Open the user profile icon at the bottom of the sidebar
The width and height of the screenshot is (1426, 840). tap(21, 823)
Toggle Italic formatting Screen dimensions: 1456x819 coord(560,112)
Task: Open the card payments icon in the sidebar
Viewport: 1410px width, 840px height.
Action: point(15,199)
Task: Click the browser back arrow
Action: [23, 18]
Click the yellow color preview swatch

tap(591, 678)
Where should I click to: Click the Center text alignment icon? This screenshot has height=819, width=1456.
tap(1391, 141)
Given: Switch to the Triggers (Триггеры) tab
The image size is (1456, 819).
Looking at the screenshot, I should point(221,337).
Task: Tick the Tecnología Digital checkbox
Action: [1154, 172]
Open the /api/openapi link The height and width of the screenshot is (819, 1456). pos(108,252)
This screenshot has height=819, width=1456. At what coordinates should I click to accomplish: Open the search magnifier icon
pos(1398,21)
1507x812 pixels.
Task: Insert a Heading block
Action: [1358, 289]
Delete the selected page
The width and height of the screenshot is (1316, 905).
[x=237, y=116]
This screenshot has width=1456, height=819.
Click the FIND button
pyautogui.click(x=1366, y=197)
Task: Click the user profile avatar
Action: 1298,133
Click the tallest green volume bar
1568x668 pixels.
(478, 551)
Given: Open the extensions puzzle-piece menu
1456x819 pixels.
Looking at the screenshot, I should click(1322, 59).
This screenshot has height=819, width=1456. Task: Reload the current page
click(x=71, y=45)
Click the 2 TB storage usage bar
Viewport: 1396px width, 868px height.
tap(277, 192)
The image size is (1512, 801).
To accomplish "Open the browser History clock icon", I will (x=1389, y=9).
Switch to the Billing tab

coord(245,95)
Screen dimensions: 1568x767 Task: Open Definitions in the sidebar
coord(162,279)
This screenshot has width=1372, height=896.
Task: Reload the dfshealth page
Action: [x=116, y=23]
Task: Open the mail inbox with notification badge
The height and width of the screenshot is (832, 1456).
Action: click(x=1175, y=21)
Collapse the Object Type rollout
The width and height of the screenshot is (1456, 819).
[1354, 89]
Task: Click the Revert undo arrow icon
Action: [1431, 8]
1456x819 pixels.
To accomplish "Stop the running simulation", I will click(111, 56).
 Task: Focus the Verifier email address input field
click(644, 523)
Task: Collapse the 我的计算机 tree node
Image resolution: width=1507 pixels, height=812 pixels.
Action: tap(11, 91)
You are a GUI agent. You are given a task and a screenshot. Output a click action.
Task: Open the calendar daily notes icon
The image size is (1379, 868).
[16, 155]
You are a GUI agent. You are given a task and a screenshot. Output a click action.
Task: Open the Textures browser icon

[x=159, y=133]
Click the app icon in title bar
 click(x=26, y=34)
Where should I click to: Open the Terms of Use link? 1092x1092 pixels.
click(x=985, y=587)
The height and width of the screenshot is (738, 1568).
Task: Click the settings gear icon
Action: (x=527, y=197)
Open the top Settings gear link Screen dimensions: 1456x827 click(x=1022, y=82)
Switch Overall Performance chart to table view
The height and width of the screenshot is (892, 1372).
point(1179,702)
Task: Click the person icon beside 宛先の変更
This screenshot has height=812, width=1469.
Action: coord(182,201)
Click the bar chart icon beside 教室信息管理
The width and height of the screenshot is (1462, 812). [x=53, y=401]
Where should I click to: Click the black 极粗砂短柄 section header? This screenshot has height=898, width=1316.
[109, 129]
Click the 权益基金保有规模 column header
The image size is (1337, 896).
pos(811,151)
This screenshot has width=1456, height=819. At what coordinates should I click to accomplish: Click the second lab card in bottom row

_Problem to solve:_ Could you copy out every line in the listing where the word "card" appears?

_Output for this task:_
Task: Open the card payments icon in the sidebar
This screenshot has width=1456, height=819. At what coordinates should I click to accomplish: Click the second lab card in bottom row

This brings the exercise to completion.